Oritavancin Multiple Dosing for Complex Infections: A Pharmacokinetic/Pharmacodynamic Simulation Study

Background/Objectives: Oritavancin therapy for complex infections remains challenging due to the lack of well-established dosing regimens. The objective of this work was to apply PK/PD modeling and Monte Carlo simulation considering different PK/PD targets to identify multiple dosing regimens that may ensure effective concentrations of oritavancin for the treatment of long-term infections. Methods: Plasma concentration–time profiles were simulated for different regimens (single dose of 1200 mg, 1200 mg followed by 800 mg every 7 days, 1200 mg followed by 800 mg every 10 days, 1200 mg q7d, 1200 mg q10d, 1200 mg every 14 days, 1200 mg every 21 days, and 1200 mg followed by 1200 mg on day 8, then 1200 mg q14d), and the probability of target attainment (PTA), indicative of treatment success, was estimated. Results: All dosing regimens provided probabilities of target attainment of 100% up to MICs of 0.5 mg/L when AUC_0-24/MIC and C_max/MIC were applied.

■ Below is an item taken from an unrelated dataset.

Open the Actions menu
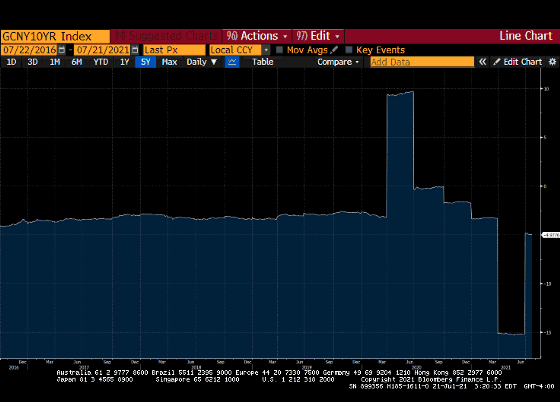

Considering AUC_0-72/MIC, the regimens would be adequate up to MIC of 0.125 mg/L. For fC_min > MIC, all except 1200 mg q21d resulted adequate for MIC of 0.125 mg/L, and 1200 mg day 1 + 800 mg q7d, and 1200 mg q10d may be useful to treat infections due to bacteria with MIC of 0.25 mg/L. Conclusions: More studies involving patients with complex infections are needed to better stablish the relationships among plasma concentrations, MIC values, and clinical outcomes. fC_min > MIC should be investigated as a potential PK/PD target for the treatment of these infections with oritavancin.